The first thing you notice is that the beginning is very similar to 'Somethin's Cookin''. Baby Herman's mum goes out and leaves Roger to look after him with dire threats of what will happen if he screws up. In fact all four of the RR shorts follow this same basic premise. Herman's mum leaves Roger to look after him, whereupon he immediately starts doing things which expose him to extreme danger. Roger leaps to the rescue, and there follows a maniacal sequence of action gags in which he is variously crushed, hurled, inflated, set fire to, cooked, falls into sawmill blades... you name it. At the end Baby Herman naturally emerges unharmed and the end shot will involve a cut to the live action studio where the toons (who we must remember are actors) work, where some minor slip-up means that Roger has to do the whole thing all over.

If this seems formulaic, you're right. But it's a parody/tribute to late 40's theatrical shorts, many of which WERE formulaic in just the same way. i.e., characters a) and b) always have some (usually adverserial) relationship, which nearly always ends up delivering a similar scenario - only the details change. In the Roger Rabbit shorts, the details are the amount and variety of pyrotechnic, over-the-top action which Roger can be subjected to, and how much violence he can cop in seven minutes. In fact I rather think these shorts may have influenced the 'Itchy and Scratchy' cartoons on The Simpsons (though they're nowhere near as ghraphically violent)
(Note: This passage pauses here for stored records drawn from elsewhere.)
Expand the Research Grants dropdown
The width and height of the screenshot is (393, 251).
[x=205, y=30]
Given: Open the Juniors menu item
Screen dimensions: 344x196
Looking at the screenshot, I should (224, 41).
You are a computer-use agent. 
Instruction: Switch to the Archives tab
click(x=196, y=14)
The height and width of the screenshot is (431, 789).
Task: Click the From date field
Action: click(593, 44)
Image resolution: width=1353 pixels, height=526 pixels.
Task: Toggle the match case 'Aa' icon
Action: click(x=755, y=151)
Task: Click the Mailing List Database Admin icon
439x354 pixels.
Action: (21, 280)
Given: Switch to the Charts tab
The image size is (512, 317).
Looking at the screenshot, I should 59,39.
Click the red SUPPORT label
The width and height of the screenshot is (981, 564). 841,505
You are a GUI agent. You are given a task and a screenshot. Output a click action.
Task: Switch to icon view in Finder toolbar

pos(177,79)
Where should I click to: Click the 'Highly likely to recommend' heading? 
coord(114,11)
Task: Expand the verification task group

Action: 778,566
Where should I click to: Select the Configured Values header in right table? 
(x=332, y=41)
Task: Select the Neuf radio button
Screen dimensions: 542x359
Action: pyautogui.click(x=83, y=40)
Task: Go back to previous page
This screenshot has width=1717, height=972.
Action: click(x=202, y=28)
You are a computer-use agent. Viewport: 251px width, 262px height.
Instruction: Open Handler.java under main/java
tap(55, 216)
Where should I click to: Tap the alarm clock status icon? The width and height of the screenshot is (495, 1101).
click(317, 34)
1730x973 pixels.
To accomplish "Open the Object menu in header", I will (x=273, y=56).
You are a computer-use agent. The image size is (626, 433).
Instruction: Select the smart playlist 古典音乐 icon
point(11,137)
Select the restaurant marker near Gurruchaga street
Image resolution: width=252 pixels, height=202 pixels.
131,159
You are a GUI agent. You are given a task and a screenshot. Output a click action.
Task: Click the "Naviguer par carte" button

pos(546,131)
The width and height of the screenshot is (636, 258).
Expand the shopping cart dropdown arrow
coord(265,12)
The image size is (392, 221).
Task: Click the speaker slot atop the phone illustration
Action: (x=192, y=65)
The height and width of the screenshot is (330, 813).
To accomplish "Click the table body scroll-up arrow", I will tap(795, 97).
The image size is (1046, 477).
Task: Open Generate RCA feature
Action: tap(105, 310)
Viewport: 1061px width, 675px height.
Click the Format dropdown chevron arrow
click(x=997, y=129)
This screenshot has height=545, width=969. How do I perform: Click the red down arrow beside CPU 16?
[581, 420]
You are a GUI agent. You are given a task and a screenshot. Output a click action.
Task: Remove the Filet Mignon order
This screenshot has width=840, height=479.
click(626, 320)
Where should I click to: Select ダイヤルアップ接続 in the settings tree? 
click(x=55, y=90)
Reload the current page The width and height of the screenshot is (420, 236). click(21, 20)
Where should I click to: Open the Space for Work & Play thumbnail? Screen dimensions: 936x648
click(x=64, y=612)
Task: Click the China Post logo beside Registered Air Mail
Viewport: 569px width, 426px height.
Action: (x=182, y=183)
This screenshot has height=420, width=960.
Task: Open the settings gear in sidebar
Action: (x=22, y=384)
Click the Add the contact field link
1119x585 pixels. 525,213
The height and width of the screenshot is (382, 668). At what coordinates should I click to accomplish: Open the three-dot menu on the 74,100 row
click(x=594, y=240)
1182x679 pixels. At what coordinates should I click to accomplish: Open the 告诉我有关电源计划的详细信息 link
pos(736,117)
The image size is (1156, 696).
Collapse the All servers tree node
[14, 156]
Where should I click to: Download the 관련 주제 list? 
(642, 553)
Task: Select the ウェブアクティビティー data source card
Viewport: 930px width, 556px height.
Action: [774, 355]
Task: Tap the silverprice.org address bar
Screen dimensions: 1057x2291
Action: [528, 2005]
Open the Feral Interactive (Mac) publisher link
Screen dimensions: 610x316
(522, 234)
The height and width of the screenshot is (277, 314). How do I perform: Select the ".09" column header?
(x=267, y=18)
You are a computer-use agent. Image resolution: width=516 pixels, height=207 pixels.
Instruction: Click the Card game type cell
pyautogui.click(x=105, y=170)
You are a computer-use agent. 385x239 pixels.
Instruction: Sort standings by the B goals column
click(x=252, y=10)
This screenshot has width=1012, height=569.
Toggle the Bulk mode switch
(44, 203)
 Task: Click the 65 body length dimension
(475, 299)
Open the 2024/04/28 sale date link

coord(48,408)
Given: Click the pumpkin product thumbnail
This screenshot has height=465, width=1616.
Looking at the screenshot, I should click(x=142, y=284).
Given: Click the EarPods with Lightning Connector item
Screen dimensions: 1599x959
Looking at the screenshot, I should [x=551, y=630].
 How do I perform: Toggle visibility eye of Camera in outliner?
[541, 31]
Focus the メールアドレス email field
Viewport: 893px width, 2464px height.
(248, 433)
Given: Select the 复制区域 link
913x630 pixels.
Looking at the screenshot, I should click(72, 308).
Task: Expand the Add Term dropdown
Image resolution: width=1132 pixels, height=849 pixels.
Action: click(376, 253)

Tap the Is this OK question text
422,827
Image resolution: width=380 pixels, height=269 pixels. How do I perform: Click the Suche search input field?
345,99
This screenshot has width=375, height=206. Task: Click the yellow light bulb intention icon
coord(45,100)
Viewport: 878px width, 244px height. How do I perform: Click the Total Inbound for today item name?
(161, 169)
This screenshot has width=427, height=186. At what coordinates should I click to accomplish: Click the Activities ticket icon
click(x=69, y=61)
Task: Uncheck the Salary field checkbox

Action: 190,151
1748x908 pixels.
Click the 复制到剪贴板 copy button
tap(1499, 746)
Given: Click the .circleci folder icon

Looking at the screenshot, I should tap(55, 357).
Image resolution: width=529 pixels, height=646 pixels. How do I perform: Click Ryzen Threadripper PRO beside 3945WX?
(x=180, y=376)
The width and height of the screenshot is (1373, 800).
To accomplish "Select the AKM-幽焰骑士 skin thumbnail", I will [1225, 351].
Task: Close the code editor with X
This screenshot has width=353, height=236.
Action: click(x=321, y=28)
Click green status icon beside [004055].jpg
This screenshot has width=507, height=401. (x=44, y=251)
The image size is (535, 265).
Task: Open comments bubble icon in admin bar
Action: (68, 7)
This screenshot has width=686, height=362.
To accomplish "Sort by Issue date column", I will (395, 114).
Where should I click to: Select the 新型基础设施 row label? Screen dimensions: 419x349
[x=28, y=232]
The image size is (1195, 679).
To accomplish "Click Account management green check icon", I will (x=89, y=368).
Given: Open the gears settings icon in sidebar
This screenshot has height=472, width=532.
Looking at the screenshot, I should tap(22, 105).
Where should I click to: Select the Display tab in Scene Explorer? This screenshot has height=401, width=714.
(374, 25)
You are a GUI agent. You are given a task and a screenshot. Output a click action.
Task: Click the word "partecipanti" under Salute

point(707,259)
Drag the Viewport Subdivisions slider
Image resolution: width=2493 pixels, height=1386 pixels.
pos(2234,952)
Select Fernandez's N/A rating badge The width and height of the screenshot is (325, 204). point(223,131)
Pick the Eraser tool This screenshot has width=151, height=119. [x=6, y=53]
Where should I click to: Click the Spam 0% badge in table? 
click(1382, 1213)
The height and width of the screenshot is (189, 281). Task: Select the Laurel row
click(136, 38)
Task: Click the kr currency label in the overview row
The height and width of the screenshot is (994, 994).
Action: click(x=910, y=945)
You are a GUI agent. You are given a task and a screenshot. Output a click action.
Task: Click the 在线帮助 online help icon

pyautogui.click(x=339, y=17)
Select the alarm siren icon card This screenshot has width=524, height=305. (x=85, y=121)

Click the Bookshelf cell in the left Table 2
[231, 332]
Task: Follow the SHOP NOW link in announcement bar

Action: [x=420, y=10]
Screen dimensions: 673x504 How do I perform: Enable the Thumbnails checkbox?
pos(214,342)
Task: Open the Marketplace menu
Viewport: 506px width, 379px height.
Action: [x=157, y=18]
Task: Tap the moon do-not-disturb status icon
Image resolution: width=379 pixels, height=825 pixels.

'Tummy Trouble' is the first of the three shorts which were produced post WFRR, and to my mind is marginally the weakest of the three. Baby Herman swallows his rattle. Roger rushes him to hospital but when they arrive the rattle somehow ends up inside Roger, and he gets wheeled down to be operated on, on a table which resembles a bear trap. Luckily at this stage Baby Herman mistakes a huge radioactive cylinder for a giant baby's bottle, setting off an insane action sequence of flying knives, falling elevators, jet-propelled God-knows-whatsits, explosions (why a hospital would store a huge mound of explosives at the end of a corridor is anyone's guess) and more (bloodless) violence than any rabbit should be asked to endure.

It's funny, the 2D animation is gorgeous, and if I'm docking it a little, it's only because the action - which is what these shorts are basically about - isn't quite as insanely full throttle as in the subsequent shorts, and a couple of specific ideas were re-hashed from the first cartoon, when something a little different would have improved things.

Still lots of fun, and dazzling to watch, even if the Baby Herman/Roger shorts ultimately don't work quite as well as standalone works, as the golden age classic as they're saluting, partly, perhaps, because they never made enough of them for us to feel we know the characters and plot expectations inside-out.

Oh, yeah. Droopy makes an appearance in all these shorts, as does Jessica. Rather odd at first to see her animated the same way as Roger and the others.